— Start Source text —
With Google’s 2019 Made by Google event only 4 days away, it’s time to look ahead and see just what we’re expecting from the event.
As seems to be the tradition, most of Google’s product line up seems to have thoroughly leaked with details of the Pixel 4 line, Nest Mini, Nest WiFi, and Pixelbook GO having leaked out, as well as rumours about Pixel Buds 2 and perhaps even the long-rumoured Pixel watch.
Pixel 4 & Pixel 4 XL
At this point, it feels like there is very little that we don’t know about the Pixel line up. With the deluge of leaks, renders, hands-on, APK teardowns and apps making their way into the wild it’s going to be hard for Google to surprise us with the Pixel 4. We know that there will be 2 variants, 3 colours and 2 storage SKUs giving users 12 models to choose between. Remember when companies just released a phone?
With the packaging leaking, we’ve had solid confirmation of the Pixel 4’s internal specs, and as expected their at the premium end of the market. Some people will undoubtedly complain that the Processor is a Snapdragon 855, not an 855+, however, we expect it to perform just fine. Hopefully the 6 GB of RAM will see the end of any niggling RAM issues that have plagued previous Pixels, so hopefully another win there.
— End Source text —
— Start Material shown —
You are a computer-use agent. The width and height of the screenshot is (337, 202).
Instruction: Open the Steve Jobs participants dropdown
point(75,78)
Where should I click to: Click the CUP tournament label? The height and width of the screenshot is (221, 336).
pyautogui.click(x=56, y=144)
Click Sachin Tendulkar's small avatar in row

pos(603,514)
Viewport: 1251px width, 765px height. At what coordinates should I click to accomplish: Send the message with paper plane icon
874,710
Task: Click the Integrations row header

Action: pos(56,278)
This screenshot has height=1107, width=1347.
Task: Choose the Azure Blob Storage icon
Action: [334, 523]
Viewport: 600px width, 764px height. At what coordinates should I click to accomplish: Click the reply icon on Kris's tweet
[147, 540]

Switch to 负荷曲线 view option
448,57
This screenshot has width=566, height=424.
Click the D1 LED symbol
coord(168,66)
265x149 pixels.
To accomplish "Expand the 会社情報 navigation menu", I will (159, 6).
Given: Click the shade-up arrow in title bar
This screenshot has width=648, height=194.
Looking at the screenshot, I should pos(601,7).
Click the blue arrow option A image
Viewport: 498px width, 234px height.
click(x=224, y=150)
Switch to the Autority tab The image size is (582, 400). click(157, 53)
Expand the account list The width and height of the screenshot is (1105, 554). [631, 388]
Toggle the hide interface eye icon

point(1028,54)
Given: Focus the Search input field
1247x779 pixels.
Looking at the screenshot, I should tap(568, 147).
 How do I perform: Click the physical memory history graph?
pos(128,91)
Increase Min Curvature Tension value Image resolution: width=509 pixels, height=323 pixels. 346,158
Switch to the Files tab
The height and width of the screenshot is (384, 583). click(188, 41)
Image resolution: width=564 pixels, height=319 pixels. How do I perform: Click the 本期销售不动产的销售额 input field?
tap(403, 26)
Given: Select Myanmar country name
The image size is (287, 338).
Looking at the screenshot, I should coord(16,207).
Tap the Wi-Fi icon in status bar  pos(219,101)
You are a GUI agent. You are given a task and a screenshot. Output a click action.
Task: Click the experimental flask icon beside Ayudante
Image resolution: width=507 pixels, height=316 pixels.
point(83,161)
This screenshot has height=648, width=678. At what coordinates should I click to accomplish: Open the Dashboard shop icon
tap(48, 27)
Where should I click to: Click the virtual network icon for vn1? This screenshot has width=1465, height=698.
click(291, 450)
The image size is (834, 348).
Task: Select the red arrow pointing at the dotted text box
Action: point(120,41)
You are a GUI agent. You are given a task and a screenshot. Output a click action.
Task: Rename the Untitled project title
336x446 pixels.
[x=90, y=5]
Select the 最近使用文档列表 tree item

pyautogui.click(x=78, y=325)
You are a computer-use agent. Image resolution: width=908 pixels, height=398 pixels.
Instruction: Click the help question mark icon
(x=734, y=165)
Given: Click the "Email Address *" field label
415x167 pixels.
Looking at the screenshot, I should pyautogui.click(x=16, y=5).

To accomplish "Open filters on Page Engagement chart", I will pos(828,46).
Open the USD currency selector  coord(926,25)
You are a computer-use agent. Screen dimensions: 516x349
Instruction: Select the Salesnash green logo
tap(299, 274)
— End Material shown —
* _Problems and tasks_:
• 1. From the Made by Google preview, list the products whose details it says have already leaked. Leave out those it mentions only as rumors.
• 2. How much RAM does the Made by Google preview say the Pixel 4 will have?
• 3. Please continue the Made by Google preview from its last sentence.

* _Results by task_:
• 1.
- Pixel 4 line
- Nest Mini
- Nest WiFi
- Pixelbook GO

• 2. 6 GB

• 3.
The screen is a big improvement this year with Google bundling in a 90 Hz display with Smooth Display and Ambient EQ. This should be a beautify and smooth display with dynamic adjustment to improve the viewing experience in different lighting. Check out the full specs below.
|Pixel 4||Pixel 4 XL|
|Display||5.7″ OLED FHD||6.3″ OLED QHD|
|Processors||Snapdragon 855 +|
Neural Core +
|Storage||64 GB or 128 GB|
|Rear Camera||12 MP Dual Pixel|
16 MP Telephoto
|Front Camera||8 MP +|
Face unlock IR Camera
|Charging||USB C +|
|Battery||2800 mAh||3700 mAh|
Of course, there’s more to a Pixel then its hardware. The introduction of Motion Sense in the Pixel 4 line incorporating the Soli chip that Google acquired with the ATAP group when they briefly owned Motorola. The ‘radar’ based system will bring gesture control to the Pixel with a range of media apps and first party services expected to support the gestures.
The new neural core, we assume an evolution of Pixel Visual Core, perhaps bringing along more neural network power beyond simple computational photography is expected to bring more Machine Learning onto the device. All of this will be running on top of Android 10.
With the Pixel 4, Google will have the flagship vessel for their latest operating system and hopefully, there’s a trick or two under that hood we haven’t seen as yet. We expect Gesture navigation to be the default out of the box this year, and with Google seemingly moving in that direction, could there be a day when our beloved home and back buttons vanish?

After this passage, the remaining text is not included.